--- REQUEST ---
Rewrite the lines from the start through the line containing "Task: Click on", changing "GUI agent" to "desktop assistant" and leaving everything else untouched.

[begin SUPPLIED ENTRIES]

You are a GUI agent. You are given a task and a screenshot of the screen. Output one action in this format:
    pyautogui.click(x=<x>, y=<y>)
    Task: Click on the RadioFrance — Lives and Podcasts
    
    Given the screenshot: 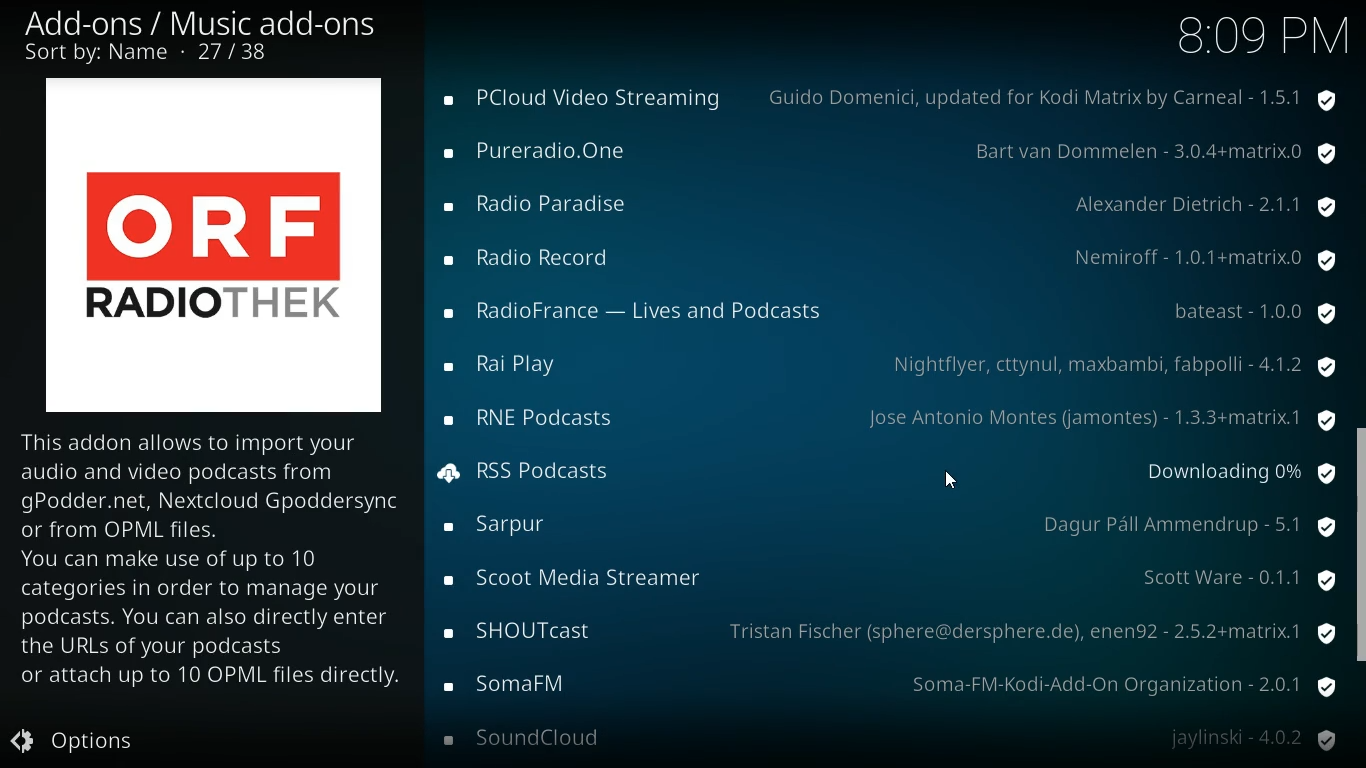 What is the action you would take?
    pyautogui.click(x=637, y=313)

[end SUPPLIED ENTRIES]

--- THE COMPLETED TASK ---
You are a desktop assistant. You are given a task and a screenshot of the screen. Output one action in this format:
    pyautogui.click(x=<x>, y=<y>)
    Task: Click on the RadioFrance — Lives and Podcasts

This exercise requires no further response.